The internal debate on national interests was what made the Clinton Administration leave Somalia, did not intervene in Rwanda and was so reluctant to get involved in the conflicts in the Balkans, the grave of many empires. Those same national interests were those that had made Nixon, on Kissinger’s advice, leave Vietnam and open a dialogue with China; Reagan leaving Lebanon when he had to receive coffins with American soldiers; and to Obama, “leading from behind” in Libya and reversing his own words when he stated during the conflict in Syria that the use of chemical weapons would be a “red line.”

Those national interests are those that have made dictators support or fall – Egypt, the Philippines, Persia, Cuba, Chile … -, disavow their allies in Suez or remain undaunted in Hungary in 1956 or in Prague in 1968. A particular interpretation of the national interest is what made the neocons to invade Iraq, showing a profound ignorance about the effects of trying to impose a dogmatic vision on the historical reality of the region.

Are US national interests at stake in Afghanistan today? The Biden of 2021 has made the decision that it would have liked to be made in 2011, but the world has changed profoundly in the last decade. Xi Jinping’s China today has nothing to do with that of then. Neither is Putin’s Russia. The same can be said of an Iran that today has more incentives to be a nuclear power. To which must be added the traditional tension between Pakistan and India.

The world has been transformed, Afghanistan was, once again, the strategic centerpiece of a complex board and that disorderly exit leaving an ally (corrupt and who had been given countless opportunities) leaves many doubts. In addition, the country had a powerful symbolism for our time for the crushing of women’s rights that the Taliban regime supposes. The US had a key position with minimal cost (as is now the case in Iraq) so it is difficult to understand the exit in these circumstances. His “true strategic competitors” as Biden called Russia and China, are going to fill the strategic void that he has left, as they always do. And while, in the Middle East, in Ukraine, in Latin America, note is being taken of this decision.

It would be good if Europe also took note. Not because of stale anti-Americanism, but because the United States is our only security umbrella. Americans have had on the other end of the line a specialist in haikus. A few months ago, on a visit to Turkey, the highlight was an institutional battle over reception chairs. Since Javier Solana ceased to be High Representative for Foreign Affairs and Security (mister PESC) there has not been a level interlocutor for the US. They are the essential ally for Europe and have put their cards on the table.

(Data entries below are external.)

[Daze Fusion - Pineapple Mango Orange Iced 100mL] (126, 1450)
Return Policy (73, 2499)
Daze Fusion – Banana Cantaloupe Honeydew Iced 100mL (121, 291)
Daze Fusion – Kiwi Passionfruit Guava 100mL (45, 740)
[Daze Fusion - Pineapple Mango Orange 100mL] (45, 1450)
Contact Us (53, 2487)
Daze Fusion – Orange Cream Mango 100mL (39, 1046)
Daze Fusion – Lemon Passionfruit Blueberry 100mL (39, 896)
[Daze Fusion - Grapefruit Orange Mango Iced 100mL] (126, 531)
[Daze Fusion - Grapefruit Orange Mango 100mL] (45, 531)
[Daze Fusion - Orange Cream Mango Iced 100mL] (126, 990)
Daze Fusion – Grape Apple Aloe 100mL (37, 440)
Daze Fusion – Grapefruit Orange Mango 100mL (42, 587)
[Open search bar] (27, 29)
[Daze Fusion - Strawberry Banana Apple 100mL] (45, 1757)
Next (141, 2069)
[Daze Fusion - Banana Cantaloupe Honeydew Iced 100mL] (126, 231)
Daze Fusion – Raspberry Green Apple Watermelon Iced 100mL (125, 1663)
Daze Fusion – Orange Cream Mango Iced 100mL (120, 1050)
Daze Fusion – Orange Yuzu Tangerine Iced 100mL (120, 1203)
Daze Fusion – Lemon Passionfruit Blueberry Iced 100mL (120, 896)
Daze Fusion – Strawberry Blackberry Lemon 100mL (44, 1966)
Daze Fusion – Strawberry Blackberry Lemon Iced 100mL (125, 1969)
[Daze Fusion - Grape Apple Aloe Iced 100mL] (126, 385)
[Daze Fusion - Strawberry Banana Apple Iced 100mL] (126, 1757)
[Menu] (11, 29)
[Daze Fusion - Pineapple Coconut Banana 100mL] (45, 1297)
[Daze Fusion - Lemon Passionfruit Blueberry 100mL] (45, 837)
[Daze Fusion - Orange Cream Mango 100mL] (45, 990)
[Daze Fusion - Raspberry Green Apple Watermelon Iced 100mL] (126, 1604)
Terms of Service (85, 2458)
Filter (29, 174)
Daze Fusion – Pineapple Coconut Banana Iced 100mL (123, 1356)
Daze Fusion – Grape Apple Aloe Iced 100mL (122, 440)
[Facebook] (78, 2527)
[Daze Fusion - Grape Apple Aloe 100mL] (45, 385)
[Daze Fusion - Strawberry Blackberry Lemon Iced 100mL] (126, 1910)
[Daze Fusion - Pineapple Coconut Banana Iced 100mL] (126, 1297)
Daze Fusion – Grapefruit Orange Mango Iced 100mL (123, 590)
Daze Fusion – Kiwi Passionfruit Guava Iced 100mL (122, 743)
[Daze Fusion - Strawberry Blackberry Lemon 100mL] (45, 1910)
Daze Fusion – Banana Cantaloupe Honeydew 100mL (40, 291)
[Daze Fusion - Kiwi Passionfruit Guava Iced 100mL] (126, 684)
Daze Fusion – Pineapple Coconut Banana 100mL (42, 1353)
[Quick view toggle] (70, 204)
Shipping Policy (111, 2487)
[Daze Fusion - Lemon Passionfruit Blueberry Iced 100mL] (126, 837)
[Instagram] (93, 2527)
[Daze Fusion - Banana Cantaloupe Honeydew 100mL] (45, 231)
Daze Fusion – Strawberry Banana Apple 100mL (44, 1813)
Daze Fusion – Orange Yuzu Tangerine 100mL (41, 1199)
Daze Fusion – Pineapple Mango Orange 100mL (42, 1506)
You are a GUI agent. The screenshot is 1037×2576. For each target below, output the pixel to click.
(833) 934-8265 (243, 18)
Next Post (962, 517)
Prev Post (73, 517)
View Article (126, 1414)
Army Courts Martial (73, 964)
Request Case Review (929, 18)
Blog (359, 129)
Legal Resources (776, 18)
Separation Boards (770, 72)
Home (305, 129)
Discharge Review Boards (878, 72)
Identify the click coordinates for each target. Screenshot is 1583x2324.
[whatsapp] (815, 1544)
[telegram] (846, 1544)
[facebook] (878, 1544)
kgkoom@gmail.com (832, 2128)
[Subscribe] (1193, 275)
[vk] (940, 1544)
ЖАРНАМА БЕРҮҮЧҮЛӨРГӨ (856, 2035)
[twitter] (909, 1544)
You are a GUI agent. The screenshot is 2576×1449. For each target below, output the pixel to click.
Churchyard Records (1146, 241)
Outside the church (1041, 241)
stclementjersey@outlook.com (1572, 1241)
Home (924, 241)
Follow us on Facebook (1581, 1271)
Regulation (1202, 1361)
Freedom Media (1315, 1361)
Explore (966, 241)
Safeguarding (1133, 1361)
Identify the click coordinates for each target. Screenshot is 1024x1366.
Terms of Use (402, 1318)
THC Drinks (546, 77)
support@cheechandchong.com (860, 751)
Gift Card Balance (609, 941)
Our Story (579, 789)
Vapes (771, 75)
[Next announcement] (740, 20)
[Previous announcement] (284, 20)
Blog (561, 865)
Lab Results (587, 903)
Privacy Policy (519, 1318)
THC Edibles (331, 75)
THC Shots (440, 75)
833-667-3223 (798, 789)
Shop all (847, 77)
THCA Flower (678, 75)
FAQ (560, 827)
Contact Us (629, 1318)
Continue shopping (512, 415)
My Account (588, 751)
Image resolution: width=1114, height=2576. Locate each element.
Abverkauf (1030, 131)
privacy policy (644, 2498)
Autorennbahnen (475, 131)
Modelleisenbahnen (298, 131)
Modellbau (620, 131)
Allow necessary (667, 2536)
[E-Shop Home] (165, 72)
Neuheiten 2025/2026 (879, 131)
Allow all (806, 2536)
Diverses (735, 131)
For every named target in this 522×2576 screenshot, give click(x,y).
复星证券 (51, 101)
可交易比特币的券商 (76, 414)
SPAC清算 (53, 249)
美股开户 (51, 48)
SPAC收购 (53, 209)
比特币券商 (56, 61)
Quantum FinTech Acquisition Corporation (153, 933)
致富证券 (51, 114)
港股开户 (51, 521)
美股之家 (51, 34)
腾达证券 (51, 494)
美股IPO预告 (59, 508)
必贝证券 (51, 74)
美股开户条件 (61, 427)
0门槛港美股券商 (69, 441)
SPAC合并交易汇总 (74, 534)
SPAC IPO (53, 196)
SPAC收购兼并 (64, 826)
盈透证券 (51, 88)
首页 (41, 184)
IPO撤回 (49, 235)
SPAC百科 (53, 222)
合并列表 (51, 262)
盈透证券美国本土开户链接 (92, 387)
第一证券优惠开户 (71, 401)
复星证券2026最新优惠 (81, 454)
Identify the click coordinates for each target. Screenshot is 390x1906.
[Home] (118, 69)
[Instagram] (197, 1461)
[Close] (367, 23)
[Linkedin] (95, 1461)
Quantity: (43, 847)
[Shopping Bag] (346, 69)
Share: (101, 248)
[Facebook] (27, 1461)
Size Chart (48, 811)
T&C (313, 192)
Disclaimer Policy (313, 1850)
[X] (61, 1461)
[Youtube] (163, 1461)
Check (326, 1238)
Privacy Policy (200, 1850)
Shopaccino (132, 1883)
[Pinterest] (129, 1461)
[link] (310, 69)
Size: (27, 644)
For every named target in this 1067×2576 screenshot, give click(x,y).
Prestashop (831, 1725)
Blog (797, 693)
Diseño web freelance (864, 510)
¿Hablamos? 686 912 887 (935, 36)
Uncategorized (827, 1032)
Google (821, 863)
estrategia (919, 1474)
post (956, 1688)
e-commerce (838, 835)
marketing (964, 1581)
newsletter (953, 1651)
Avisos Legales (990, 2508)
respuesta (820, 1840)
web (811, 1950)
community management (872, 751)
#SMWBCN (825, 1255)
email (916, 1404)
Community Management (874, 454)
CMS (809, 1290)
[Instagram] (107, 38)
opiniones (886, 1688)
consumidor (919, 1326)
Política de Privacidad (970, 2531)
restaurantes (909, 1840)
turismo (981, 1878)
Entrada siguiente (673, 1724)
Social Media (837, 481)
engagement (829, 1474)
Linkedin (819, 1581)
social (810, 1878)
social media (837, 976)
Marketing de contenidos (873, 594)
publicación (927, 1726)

It would be good to begin to be serious and credible because, as that old realistic adage affirms, the strong do what they want, the weak what they leave them and the United States, once again, has been relentless in defending its interests. Regarding the position of the Spanish Government, the fact that, while all this was happening, the president considered that it was not a relevant issue to suspend the holidays and that he had remained isolated in the National Heritage summer house is significant enough about where the hard-earned irrelevance.

Pablo Hispán Iglesias de Ussel He is Deputy Foreign Spokesperson for the Popular Party in Congress.